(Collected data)
>>>
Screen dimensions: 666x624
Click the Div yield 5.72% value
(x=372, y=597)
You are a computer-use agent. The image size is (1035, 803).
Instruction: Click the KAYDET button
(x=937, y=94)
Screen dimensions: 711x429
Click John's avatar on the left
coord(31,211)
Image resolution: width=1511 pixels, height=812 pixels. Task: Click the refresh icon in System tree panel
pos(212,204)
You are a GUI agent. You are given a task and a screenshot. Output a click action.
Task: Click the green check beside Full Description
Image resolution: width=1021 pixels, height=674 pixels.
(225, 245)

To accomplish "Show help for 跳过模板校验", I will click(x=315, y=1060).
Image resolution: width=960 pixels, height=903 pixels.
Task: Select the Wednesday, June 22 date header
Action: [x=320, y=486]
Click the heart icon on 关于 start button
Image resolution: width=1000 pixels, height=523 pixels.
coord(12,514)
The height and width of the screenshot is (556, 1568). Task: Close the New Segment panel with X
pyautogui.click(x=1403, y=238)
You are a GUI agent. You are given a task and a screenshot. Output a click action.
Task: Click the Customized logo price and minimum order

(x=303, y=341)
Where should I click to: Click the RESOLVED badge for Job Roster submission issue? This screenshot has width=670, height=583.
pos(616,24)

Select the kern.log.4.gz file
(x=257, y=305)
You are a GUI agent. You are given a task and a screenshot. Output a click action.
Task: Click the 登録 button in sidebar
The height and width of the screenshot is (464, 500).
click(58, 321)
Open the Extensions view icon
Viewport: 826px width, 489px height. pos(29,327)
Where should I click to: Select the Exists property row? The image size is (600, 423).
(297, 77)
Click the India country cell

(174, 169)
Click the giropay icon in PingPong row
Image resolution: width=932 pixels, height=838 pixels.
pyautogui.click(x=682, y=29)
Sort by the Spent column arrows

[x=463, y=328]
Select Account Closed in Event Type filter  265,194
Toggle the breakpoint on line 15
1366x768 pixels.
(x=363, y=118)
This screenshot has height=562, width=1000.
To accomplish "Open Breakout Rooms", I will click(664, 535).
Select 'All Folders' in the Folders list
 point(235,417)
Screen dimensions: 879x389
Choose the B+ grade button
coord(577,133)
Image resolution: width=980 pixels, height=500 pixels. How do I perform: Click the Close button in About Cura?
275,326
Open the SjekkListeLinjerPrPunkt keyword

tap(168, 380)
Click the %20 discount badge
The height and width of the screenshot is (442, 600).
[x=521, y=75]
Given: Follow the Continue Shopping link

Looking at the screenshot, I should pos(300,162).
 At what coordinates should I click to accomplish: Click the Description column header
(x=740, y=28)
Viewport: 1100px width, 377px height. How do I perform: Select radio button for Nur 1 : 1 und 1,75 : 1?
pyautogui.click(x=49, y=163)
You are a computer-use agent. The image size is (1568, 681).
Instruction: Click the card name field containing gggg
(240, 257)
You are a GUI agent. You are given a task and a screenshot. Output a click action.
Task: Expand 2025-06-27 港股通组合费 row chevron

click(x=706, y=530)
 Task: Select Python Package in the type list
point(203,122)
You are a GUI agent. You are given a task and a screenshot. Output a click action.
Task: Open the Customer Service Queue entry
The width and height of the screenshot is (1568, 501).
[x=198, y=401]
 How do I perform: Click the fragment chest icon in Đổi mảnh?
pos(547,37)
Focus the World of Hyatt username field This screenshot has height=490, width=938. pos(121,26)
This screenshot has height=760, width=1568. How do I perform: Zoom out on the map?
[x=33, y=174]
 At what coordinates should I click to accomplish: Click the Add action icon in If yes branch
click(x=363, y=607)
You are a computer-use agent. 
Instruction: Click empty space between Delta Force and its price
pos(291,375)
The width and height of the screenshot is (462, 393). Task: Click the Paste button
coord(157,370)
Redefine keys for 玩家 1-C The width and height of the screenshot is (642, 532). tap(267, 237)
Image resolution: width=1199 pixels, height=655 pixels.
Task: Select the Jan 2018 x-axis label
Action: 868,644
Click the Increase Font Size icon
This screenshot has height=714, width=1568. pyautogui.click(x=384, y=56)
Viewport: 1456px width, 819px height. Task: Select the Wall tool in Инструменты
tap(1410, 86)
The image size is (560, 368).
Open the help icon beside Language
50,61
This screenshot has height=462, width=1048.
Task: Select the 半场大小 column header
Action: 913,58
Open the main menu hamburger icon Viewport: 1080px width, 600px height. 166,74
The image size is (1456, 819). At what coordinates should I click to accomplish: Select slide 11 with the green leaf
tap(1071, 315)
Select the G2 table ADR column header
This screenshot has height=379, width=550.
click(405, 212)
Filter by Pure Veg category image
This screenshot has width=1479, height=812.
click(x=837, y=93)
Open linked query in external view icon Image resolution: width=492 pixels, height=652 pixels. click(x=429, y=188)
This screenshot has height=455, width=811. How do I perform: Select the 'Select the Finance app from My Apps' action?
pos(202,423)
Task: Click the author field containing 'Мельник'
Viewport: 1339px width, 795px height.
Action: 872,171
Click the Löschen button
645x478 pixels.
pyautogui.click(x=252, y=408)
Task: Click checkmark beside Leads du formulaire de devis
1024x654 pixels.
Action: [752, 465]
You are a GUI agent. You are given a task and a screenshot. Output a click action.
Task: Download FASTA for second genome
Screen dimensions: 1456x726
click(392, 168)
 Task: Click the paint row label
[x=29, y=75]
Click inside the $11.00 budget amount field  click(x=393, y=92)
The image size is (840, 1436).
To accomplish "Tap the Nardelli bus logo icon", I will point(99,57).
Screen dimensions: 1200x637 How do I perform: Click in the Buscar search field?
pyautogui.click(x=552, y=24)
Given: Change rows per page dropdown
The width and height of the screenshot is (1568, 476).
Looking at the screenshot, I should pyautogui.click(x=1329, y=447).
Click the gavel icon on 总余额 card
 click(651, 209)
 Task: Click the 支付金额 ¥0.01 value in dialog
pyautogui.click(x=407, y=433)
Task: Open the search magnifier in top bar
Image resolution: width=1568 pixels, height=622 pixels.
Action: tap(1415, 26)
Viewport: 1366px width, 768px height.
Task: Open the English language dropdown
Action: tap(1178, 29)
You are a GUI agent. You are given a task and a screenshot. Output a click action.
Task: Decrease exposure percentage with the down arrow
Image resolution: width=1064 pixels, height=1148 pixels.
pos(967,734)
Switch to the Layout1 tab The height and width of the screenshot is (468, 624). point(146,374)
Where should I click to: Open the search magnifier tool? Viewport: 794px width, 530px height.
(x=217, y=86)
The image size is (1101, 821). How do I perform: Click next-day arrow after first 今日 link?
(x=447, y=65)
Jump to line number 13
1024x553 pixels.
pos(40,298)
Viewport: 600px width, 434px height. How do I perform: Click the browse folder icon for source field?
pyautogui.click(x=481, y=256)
<<<
# What this task involves
Exactly reproduce every line of the data above.

# Written answer
Screen dimensions: 666x624
Click the Div yield 5.72% value
(x=372, y=597)
You are a computer-use agent. The image size is (1035, 803).
Instruction: Click the KAYDET button
(x=937, y=94)
Screen dimensions: 711x429
Click John's avatar on the left
coord(31,211)
Image resolution: width=1511 pixels, height=812 pixels. Task: Click the refresh icon in System tree panel
pos(212,204)
You are a GUI agent. You are given a task and a screenshot. Output a click action.
Task: Click the green check beside Full Description
Image resolution: width=1021 pixels, height=674 pixels.
(225, 245)

To accomplish "Show help for 跳过模板校验", I will click(x=315, y=1060).
Image resolution: width=960 pixels, height=903 pixels.
Task: Select the Wednesday, June 22 date header
Action: [x=320, y=486]
Click the heart icon on 关于 start button
Image resolution: width=1000 pixels, height=523 pixels.
coord(12,514)
The height and width of the screenshot is (556, 1568). Task: Close the New Segment panel with X
pyautogui.click(x=1403, y=238)
You are a GUI agent. You are given a task and a screenshot. Output a click action.
Task: Click the Customized logo price and minimum order

(x=303, y=341)
Where should I click to: Click the RESOLVED badge for Job Roster submission issue? This screenshot has width=670, height=583.
pos(616,24)

Select the kern.log.4.gz file
(x=257, y=305)
You are a GUI agent. You are given a task and a screenshot. Output a click action.
Task: Click the 登録 button in sidebar
The height and width of the screenshot is (464, 500).
click(58, 321)
Open the Extensions view icon
Viewport: 826px width, 489px height. pos(29,327)
Where should I click to: Select the Exists property row? The image size is (600, 423).
(297, 77)
Click the India country cell

(174, 169)
Click the giropay icon in PingPong row
Image resolution: width=932 pixels, height=838 pixels.
pyautogui.click(x=682, y=29)
Sort by the Spent column arrows

[x=463, y=328]
Select Account Closed in Event Type filter  265,194
Toggle the breakpoint on line 15
1366x768 pixels.
(x=363, y=118)
This screenshot has height=562, width=1000.
To accomplish "Open Breakout Rooms", I will click(664, 535).
Select 'All Folders' in the Folders list
 point(235,417)
Screen dimensions: 879x389
Choose the B+ grade button
coord(577,133)
Image resolution: width=980 pixels, height=500 pixels. How do I perform: Click the Close button in About Cura?
275,326
Open the SjekkListeLinjerPrPunkt keyword

tap(168, 380)
Click the %20 discount badge
The height and width of the screenshot is (442, 600).
[x=521, y=75]
Given: Follow the Continue Shopping link

Looking at the screenshot, I should pos(300,162).
 At what coordinates should I click to accomplish: Click the Description column header
(x=740, y=28)
Viewport: 1100px width, 377px height. How do I perform: Select radio button for Nur 1 : 1 und 1,75 : 1?
pyautogui.click(x=49, y=163)
You are a computer-use agent. The image size is (1568, 681).
Instruction: Click the card name field containing gggg
(240, 257)
You are a GUI agent. You are given a task and a screenshot. Output a click action.
Task: Expand 2025-06-27 港股通组合费 row chevron

click(x=706, y=530)
 Task: Select Python Package in the type list
point(203,122)
You are a GUI agent. You are given a task and a screenshot. Output a click action.
Task: Open the Customer Service Queue entry
The width and height of the screenshot is (1568, 501).
[x=198, y=401]
 How do I perform: Click the fragment chest icon in Đổi mảnh?
pos(547,37)
Focus the World of Hyatt username field This screenshot has height=490, width=938. pos(121,26)
This screenshot has height=760, width=1568. How do I perform: Zoom out on the map?
[x=33, y=174]
 At what coordinates should I click to accomplish: Click the Add action icon in If yes branch
click(x=363, y=607)
You are a computer-use agent. 
Instruction: Click empty space between Delta Force and its price
pos(291,375)
The width and height of the screenshot is (462, 393). Task: Click the Paste button
coord(157,370)
Redefine keys for 玩家 1-C The width and height of the screenshot is (642, 532). tap(267, 237)
Image resolution: width=1199 pixels, height=655 pixels.
Task: Select the Jan 2018 x-axis label
Action: 868,644
Click the Increase Font Size icon
This screenshot has height=714, width=1568. pyautogui.click(x=384, y=56)
Viewport: 1456px width, 819px height. Task: Select the Wall tool in Инструменты
tap(1410, 86)
The image size is (560, 368).
Open the help icon beside Language
50,61
This screenshot has height=462, width=1048.
Task: Select the 半场大小 column header
Action: 913,58
Open the main menu hamburger icon Viewport: 1080px width, 600px height. 166,74
The image size is (1456, 819). At what coordinates should I click to accomplish: Select slide 11 with the green leaf
tap(1071, 315)
Select the G2 table ADR column header
This screenshot has height=379, width=550.
click(405, 212)
Filter by Pure Veg category image
This screenshot has width=1479, height=812.
click(x=837, y=93)
Open linked query in external view icon Image resolution: width=492 pixels, height=652 pixels. click(x=429, y=188)
This screenshot has height=455, width=811. How do I perform: Select the 'Select the Finance app from My Apps' action?
pos(202,423)
Task: Click the author field containing 'Мельник'
Viewport: 1339px width, 795px height.
Action: 872,171
Click the Löschen button
645x478 pixels.
pyautogui.click(x=252, y=408)
Task: Click checkmark beside Leads du formulaire de devis
1024x654 pixels.
Action: [752, 465]
You are a GUI agent. You are given a task and a screenshot. Output a click action.
Task: Download FASTA for second genome
Screen dimensions: 1456x726
click(392, 168)
 Task: Click the paint row label
[x=29, y=75]
Click inside the $11.00 budget amount field  click(x=393, y=92)
The image size is (840, 1436).
To accomplish "Tap the Nardelli bus logo icon", I will point(99,57).
Screen dimensions: 1200x637 How do I perform: Click in the Buscar search field?
pyautogui.click(x=552, y=24)
Given: Change rows per page dropdown
The width and height of the screenshot is (1568, 476).
Looking at the screenshot, I should pyautogui.click(x=1329, y=447).
Click the gavel icon on 总余额 card
 click(651, 209)
 Task: Click the 支付金额 ¥0.01 value in dialog
pyautogui.click(x=407, y=433)
Task: Open the search magnifier in top bar
Image resolution: width=1568 pixels, height=622 pixels.
Action: tap(1415, 26)
Viewport: 1366px width, 768px height.
Task: Open the English language dropdown
Action: tap(1178, 29)
You are a GUI agent. You are given a task and a screenshot. Output a click action.
Task: Decrease exposure percentage with the down arrow
Image resolution: width=1064 pixels, height=1148 pixels.
pos(967,734)
Switch to the Layout1 tab The height and width of the screenshot is (468, 624). point(146,374)
Where should I click to: Open the search magnifier tool? Viewport: 794px width, 530px height.
(x=217, y=86)
The image size is (1101, 821). How do I perform: Click next-day arrow after first 今日 link?
(x=447, y=65)
Jump to line number 13
1024x553 pixels.
pos(40,298)
Viewport: 600px width, 434px height. How do I perform: Click the browse folder icon for source field?
pyautogui.click(x=481, y=256)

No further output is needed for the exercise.